Today, Jeramie and I have been married six years. My mama asked me last night if it felt that long and I responded with a resounding, "Yes!". The past three years, especially, have aged our marriage in a way I never expected. I like to think that we've also become more mature as individuals, and as a couple, but there always seems to be room for just one more temper-tantrum (and not from the resident three year old).
Case in point: the past twenty-four hours.
After a birthday party yesterday morning, the three of us drove down to my parents' house. Our plan was to spend the night, eat Sunday dinner
(that's country talk for a really big lunch) together, then leave Ethan for a few days while Jeramie and I spent some time celebrating the past six years. That was the plan. However, as
whatever would have it, Ethan spiked a fever of 103 around 4:00 yesterday afternoon. By 8:30 last night he was even hotter, and absolutely miserable.

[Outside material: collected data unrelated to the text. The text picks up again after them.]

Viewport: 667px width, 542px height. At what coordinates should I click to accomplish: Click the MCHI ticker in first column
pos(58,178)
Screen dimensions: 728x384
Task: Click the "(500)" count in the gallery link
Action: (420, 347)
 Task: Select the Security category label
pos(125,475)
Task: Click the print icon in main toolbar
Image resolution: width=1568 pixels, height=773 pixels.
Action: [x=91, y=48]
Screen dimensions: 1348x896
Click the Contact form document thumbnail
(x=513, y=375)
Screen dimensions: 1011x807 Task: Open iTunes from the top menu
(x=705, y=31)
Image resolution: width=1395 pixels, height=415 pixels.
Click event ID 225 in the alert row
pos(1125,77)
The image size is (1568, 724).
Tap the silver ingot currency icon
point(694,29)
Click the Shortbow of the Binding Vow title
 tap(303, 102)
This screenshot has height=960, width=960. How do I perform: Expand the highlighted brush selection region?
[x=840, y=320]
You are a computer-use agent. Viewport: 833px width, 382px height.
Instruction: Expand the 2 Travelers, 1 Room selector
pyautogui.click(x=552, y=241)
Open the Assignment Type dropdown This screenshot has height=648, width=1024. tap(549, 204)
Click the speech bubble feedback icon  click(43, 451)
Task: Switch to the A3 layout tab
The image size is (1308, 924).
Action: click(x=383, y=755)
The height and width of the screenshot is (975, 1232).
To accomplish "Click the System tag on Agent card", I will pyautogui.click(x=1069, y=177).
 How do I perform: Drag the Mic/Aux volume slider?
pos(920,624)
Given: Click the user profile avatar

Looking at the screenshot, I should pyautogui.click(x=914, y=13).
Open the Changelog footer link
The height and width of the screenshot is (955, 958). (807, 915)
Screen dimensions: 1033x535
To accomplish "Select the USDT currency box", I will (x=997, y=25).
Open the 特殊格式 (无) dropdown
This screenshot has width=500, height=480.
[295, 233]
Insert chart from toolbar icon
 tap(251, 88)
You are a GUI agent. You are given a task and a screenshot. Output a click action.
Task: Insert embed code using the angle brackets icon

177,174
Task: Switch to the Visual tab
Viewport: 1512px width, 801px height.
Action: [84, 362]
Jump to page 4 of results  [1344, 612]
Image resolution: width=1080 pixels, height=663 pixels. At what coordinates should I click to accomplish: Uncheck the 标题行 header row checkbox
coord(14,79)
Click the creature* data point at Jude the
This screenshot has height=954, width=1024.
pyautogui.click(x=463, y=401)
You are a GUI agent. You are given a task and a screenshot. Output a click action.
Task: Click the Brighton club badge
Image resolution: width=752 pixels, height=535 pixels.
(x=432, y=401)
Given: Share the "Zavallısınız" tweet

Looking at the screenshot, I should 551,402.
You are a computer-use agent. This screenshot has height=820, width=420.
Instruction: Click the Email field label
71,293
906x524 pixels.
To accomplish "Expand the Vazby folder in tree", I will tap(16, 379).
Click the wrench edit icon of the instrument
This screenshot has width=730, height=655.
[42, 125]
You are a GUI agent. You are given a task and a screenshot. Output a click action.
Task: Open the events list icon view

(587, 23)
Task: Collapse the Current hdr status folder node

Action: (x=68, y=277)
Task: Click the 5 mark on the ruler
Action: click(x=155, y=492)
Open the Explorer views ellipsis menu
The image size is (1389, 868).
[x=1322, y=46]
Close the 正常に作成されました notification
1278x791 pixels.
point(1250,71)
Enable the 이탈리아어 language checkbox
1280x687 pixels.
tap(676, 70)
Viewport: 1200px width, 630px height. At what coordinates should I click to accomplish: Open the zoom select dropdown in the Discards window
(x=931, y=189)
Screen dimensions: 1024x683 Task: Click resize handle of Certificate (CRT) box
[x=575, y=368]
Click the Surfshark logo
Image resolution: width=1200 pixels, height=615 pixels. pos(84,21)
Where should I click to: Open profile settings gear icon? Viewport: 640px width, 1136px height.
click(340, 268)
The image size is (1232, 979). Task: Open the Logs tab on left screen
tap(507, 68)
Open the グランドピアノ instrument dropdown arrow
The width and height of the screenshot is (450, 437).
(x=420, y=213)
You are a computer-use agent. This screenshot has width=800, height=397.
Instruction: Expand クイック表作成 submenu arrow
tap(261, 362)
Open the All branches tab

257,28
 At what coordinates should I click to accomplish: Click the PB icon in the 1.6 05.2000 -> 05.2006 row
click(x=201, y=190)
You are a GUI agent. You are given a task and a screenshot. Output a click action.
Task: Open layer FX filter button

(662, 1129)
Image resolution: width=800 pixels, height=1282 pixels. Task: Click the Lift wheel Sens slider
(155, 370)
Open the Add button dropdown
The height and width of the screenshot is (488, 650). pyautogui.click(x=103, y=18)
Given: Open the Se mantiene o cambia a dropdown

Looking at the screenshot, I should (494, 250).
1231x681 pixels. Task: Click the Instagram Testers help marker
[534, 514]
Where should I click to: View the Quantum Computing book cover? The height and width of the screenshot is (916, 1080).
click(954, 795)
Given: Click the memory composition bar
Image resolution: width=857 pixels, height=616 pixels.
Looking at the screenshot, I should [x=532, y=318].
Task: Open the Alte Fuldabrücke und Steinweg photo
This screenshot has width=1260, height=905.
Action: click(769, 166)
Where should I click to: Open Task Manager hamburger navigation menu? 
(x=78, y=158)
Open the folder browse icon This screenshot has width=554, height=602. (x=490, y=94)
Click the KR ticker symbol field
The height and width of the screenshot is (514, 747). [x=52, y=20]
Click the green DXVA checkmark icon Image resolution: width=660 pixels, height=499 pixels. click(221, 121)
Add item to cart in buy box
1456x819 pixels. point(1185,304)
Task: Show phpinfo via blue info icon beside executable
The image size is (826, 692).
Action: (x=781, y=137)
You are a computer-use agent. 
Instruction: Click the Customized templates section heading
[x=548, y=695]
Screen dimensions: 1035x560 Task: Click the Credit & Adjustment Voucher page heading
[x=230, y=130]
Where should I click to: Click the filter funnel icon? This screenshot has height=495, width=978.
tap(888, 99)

Given that this is our fourth go 'round with this mess in the past six months, we knew that the fever would most likely spike through medicine, hang around for a few days, then disappear as quickly as it came. We also knew that he would be incredibly clingy, restless, and in an all-around crummy mood. It didn't take long for us to decide that we needed to cancel our anniversary plans. The problem, however, is that those plans included a
non-refundable night's stay in a posh downtown Wilmington hotel overlooking the Cape Fear River.
*Let me just take a minute to recommend Expedia and the Hilton Wilmington Riverside. Both parties were compassionate, understanding, and more than willing to work together to give us a full refund. We were blown away by their generosity and human-ness.
Once Jeramie got all of that settled, I felt better about driving back to Raleigh and not losing a chunk of change in the process.
But. I
cannot say I was happy about it. Everyone was disappointed - me, Jeramie, my parents, and Ethan (even after losing his lunch in his car seat) and I
loathe disappointing people. On the ride home I told Jeramie that, as minute as canceling anniversary plans sound in the grand scheme of things, I was kind of ticked off at God.
I specifically remember making the hotel reservation and getting to the screen where we were informed (yet again) that we were reserving a non-refundable room. We sat in front of the computer, staring at that screen for a solid three minutes, wondering what to do. We considered closing the browser and nixing the idea altogether, but finally decided that we would only be doing that out of fear of the unknown, and we've agreed to not make decisions based on fear alone. We had no reason to think that Ethan would get sick, and I've specifically prayed for his general health and protection from the "v-word" in the past few weeks.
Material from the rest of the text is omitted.